Mental illness is no match for love in this diverse, compelling novel. After years of missing New York City, Chinese American teenager Jocelyn Wu has finally gotten used to living in Utica. She's got a best friend, a spot in a college-level film class, and has even found a bubble tea place. So when her father announces that their family has to move back to the city because their restaurant is bankrupt, she's determined to find a way to stay. Her first step is to hire teen Will Domenici, a biracial (Nigerian/white) budding journalist who lives with acute anxiety. Sparks fly, and what started out as a summer internship becomes a full-blown romance--one that Jocelyn's father, Mr. Wu, stipulates can continue only if the pair fulfills the terms of a contract that include raising the restaurant's revenue by 30% before the end of the summer. With her happiness at stake, Jocelyn begins to suffer from her own mental health issues--ones that she's not sure her relationship can survive. Gregorio's (contributor: Our Stories, Our Voices, 2018, etc.) diverse cast of characters authentically navigate their mental illnesses through the twists and turns of a fast-paced plot, and the romance between Will and Jocelyn sparkles. A sweet, entertaining romance. (author's note, resources) (Romance. 14-18) Copyright (c) Kirkus Reviews, used with permission.


Booklist Review

Gregorio (None of the Above, 2015) takes readers into the world of restaurants in her latest novel, where they'll join rising junior and first-generation Chinese American Jocelyn Wu and new employee Will, a teen struggling to manage his anxiety. As A-Plus Chinese Garden contends with a lack of customers, Jocelyn hatches a plan to bring the family restaurant into the present with a larger social media presence.
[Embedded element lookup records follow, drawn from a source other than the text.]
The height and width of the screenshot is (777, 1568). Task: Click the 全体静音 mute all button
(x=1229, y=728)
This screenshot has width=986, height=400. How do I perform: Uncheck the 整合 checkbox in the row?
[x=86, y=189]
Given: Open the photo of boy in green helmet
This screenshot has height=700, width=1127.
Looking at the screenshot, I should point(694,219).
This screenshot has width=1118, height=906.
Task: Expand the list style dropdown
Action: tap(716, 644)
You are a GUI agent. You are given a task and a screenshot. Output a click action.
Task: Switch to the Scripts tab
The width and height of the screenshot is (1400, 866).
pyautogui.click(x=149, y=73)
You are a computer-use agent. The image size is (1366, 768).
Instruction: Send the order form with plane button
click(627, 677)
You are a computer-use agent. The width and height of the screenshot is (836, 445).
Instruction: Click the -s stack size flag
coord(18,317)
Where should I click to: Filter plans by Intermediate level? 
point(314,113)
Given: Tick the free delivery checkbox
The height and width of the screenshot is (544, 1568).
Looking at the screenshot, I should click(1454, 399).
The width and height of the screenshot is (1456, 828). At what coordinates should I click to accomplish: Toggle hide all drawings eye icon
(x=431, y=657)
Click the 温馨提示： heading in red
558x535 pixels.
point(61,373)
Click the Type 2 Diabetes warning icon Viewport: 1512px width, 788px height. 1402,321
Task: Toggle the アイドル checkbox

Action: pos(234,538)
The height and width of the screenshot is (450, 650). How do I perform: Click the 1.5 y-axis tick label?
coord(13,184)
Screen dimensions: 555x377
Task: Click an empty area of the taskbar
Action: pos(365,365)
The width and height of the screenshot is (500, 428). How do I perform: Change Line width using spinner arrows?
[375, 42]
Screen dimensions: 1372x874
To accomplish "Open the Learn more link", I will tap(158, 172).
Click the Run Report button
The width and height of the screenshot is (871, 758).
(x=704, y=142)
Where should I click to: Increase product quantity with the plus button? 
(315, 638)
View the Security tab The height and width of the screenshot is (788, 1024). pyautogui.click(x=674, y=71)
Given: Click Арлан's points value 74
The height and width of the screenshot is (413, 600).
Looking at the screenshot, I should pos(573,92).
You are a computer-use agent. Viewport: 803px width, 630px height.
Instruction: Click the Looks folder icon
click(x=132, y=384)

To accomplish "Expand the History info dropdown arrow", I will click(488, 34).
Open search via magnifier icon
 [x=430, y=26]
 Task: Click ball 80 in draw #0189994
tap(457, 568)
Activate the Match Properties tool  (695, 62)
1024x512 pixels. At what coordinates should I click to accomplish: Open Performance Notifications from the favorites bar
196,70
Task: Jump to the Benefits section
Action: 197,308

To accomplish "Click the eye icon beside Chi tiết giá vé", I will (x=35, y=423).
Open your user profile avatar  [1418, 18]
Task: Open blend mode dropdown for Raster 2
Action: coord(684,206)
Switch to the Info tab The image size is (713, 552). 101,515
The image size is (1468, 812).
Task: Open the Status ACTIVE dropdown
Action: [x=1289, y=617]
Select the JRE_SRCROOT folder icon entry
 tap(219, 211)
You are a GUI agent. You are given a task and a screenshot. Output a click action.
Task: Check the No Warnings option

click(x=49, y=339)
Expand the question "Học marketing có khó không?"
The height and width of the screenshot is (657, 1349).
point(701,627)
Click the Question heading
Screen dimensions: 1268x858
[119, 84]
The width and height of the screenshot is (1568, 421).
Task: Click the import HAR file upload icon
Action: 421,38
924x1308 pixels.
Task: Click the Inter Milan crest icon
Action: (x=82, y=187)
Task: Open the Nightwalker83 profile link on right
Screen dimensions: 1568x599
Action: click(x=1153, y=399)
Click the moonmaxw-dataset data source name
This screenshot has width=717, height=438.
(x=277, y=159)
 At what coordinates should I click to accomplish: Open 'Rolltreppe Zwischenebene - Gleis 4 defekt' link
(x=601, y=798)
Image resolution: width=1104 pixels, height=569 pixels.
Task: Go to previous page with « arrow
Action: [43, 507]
Meanwhile, her romance with Will threatens the restaurant and her family relationships. In part a love letter to family, this strikes on themes of depression and stigmatized perceptions of mental illness and its treatment, topics informed by Gregorio's #OwnVoices perspective and expanded upon in a moving author's note. A standout read in terms of packing timely issues into a contemporary and charming plot, this colorful novel will find love with fans of Maurene Goo's The Way You Make Me Feel (2018) and Eric Smith's Don't Read the Comments (2020), while giving others plenty to chew on.